WORK ITEM: Take every line from the listing below that includes "will" and copy it.

LISTED ENTRIES:
━━━
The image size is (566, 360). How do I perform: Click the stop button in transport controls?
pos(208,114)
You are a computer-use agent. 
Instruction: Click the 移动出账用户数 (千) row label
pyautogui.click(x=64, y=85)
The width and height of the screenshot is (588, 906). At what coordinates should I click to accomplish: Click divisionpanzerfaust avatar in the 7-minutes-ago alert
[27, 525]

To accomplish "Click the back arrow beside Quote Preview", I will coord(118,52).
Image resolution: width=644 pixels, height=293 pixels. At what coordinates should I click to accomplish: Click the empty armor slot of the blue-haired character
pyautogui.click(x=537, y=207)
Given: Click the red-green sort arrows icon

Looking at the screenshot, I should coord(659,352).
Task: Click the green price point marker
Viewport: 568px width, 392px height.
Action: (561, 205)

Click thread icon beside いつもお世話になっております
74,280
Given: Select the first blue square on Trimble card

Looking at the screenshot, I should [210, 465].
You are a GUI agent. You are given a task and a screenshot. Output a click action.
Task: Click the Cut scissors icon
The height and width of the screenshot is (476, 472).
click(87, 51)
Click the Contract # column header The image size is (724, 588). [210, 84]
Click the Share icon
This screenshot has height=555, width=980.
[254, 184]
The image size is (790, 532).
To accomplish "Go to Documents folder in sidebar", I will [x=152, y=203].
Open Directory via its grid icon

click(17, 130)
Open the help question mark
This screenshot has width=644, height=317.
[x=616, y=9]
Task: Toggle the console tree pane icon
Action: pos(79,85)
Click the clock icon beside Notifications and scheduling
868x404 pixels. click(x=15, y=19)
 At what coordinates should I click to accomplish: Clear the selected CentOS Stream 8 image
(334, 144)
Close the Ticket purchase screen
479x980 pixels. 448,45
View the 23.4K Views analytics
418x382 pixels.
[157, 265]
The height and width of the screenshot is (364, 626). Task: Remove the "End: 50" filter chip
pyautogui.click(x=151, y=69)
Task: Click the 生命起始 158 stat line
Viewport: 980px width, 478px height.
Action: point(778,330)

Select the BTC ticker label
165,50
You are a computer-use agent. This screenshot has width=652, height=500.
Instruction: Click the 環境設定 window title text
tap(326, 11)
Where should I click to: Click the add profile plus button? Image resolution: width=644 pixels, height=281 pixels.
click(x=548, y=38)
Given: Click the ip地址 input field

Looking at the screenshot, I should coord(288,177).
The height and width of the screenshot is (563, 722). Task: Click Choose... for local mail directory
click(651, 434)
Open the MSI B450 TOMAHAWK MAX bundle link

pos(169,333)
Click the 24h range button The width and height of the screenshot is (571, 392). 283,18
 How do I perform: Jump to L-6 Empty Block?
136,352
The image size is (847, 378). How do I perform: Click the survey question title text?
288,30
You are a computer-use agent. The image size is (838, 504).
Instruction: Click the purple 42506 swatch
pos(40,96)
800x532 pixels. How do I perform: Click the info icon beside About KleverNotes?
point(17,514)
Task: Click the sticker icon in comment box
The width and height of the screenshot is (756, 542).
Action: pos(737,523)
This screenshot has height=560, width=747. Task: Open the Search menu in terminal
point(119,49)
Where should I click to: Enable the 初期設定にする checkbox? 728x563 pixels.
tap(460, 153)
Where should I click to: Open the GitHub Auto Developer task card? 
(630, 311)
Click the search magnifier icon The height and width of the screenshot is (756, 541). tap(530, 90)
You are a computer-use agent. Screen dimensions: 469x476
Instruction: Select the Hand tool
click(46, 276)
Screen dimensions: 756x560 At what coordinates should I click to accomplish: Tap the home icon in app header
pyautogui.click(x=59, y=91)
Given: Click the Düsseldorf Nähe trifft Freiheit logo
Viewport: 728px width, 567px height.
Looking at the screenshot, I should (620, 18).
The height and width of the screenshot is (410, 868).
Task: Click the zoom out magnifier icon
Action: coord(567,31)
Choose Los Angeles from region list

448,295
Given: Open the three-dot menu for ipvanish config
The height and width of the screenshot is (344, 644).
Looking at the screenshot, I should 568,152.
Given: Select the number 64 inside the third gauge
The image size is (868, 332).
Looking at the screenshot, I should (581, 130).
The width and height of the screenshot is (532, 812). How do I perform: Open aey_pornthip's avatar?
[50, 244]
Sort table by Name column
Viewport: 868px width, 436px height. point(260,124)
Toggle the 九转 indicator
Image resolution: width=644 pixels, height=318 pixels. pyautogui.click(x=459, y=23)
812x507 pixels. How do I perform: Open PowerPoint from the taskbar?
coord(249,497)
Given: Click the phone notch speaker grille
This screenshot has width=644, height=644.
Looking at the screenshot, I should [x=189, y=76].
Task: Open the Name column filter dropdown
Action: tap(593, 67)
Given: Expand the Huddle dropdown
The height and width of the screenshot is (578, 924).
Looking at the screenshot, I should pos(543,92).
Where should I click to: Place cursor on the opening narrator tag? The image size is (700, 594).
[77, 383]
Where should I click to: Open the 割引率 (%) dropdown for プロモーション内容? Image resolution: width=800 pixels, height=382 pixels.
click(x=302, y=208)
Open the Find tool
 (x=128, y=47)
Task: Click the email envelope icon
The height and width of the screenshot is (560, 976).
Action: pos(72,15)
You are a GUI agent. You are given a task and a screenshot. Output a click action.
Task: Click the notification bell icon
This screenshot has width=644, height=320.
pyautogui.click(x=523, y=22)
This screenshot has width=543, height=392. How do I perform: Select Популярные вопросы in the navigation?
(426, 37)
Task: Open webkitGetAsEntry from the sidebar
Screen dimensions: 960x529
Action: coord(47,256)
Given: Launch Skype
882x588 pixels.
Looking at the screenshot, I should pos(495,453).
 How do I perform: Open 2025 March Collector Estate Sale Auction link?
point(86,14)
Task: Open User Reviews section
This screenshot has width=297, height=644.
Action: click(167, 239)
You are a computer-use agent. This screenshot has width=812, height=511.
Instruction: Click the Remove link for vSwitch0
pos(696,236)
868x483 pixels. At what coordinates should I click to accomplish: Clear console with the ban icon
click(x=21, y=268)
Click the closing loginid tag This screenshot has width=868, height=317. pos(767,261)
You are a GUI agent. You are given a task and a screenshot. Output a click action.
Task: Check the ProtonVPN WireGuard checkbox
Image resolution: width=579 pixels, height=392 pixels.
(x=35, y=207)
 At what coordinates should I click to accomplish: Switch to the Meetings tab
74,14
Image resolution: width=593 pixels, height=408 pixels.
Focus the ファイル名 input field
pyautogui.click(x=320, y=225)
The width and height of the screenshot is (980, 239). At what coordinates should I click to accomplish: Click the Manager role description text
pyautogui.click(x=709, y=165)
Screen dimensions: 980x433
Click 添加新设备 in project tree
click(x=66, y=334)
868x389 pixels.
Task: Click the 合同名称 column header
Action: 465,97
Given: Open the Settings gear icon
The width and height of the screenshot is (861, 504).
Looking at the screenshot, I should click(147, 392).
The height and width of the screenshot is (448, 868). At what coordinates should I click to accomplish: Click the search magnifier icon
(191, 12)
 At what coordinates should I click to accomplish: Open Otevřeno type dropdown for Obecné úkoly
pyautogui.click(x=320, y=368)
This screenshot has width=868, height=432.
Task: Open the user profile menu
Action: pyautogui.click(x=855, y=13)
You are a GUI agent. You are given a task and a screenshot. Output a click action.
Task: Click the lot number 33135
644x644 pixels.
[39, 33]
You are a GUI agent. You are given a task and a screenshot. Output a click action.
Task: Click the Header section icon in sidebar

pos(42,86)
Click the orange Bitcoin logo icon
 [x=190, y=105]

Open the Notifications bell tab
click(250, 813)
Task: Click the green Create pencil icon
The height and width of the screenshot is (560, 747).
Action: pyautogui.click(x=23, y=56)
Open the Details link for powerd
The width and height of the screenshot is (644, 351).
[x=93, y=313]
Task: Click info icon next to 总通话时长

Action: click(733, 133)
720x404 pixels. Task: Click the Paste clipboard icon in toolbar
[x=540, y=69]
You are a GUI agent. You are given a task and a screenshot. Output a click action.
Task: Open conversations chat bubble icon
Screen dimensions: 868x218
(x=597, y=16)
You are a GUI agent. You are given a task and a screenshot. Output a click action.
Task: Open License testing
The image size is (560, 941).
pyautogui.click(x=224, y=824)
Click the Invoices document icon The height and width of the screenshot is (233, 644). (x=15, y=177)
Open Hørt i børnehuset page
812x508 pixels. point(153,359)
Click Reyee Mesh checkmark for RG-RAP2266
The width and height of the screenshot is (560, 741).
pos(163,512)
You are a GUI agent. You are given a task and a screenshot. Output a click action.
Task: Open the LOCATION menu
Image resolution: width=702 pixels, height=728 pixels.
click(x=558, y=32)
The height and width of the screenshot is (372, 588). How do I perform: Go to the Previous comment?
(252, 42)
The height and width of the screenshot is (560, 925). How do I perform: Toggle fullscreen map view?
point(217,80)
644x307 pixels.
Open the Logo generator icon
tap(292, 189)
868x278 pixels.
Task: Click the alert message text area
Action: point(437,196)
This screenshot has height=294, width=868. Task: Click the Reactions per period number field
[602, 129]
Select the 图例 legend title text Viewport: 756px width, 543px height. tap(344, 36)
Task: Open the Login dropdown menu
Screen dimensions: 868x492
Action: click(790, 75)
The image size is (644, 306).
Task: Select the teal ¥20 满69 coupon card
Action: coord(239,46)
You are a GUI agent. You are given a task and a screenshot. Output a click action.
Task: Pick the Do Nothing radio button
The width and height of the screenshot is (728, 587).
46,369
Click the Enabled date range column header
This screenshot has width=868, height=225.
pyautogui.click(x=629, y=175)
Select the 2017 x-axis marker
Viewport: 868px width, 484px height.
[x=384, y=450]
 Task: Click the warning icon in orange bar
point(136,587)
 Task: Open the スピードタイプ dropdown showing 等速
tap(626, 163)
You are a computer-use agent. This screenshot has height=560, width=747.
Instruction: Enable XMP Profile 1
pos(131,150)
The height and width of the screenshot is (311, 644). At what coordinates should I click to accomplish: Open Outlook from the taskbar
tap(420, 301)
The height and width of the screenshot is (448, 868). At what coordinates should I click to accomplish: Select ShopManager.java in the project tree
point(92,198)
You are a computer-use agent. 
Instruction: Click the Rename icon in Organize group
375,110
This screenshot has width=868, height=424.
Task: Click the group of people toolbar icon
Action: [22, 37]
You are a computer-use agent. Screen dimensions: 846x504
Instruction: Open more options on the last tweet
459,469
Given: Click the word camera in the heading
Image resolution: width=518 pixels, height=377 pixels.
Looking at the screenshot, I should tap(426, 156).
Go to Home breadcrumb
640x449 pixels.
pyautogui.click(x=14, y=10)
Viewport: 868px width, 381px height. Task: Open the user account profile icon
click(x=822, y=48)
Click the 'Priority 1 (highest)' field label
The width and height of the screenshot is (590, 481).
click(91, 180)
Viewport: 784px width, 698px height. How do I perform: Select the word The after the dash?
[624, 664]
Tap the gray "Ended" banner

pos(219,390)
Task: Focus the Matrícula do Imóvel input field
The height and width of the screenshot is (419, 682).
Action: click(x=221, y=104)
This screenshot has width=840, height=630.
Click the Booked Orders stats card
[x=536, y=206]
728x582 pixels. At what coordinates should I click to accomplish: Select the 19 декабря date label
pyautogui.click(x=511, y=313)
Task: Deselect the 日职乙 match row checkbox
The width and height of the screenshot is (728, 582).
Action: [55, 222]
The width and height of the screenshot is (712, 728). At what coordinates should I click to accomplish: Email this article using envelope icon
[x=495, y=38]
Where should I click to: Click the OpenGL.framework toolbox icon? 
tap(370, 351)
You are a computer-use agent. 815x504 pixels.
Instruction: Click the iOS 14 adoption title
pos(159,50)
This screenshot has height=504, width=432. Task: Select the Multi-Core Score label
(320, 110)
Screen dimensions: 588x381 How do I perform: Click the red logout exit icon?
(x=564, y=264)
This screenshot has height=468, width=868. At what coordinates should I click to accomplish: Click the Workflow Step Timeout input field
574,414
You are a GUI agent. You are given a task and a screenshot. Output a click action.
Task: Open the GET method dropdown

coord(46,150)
━━━
PROBLEM SOLUTION:
To accomplish "Click the back arrow beside Quote Preview", I will coord(118,52).
To accomplish "Go to Documents folder in sidebar", I will [x=152, y=203].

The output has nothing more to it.